- _Activity_
When a line of the listing below has the string "input" in it, copy that line.

- _Supplied material_
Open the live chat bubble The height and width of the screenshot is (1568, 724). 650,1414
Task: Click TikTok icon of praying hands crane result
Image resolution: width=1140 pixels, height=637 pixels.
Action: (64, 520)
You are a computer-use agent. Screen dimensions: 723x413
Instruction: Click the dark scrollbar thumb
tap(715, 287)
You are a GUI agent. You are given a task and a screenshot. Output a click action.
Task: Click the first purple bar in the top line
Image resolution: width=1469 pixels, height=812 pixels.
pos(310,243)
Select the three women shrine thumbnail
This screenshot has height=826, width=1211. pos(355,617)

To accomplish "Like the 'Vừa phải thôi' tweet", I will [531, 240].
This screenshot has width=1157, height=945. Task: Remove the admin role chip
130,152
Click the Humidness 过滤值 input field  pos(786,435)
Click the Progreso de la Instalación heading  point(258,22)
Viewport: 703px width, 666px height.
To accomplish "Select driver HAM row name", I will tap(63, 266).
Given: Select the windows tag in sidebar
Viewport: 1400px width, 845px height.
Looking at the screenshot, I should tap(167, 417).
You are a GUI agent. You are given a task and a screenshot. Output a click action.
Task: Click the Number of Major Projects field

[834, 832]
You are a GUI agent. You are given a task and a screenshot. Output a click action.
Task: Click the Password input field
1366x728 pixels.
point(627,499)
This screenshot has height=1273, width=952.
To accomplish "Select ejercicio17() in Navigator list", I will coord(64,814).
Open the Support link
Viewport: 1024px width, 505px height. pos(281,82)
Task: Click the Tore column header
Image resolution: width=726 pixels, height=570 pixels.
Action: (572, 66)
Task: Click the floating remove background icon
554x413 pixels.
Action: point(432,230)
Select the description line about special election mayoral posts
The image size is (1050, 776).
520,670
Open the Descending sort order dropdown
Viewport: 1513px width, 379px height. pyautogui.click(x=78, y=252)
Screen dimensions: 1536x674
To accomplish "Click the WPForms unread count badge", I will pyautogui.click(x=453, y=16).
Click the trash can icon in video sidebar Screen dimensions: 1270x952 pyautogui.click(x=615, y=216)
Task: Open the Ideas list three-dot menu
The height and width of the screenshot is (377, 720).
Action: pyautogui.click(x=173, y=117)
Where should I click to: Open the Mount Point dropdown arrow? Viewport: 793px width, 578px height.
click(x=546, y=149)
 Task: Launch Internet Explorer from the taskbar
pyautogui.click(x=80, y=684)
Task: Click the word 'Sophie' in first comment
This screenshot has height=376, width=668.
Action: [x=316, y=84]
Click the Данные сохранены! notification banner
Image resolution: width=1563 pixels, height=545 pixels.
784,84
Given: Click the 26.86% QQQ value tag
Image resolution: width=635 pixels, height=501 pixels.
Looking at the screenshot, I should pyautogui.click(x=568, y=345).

- _Response_
Click the Humidness 过滤值 input field  pos(786,435)
Task: Click the Password input field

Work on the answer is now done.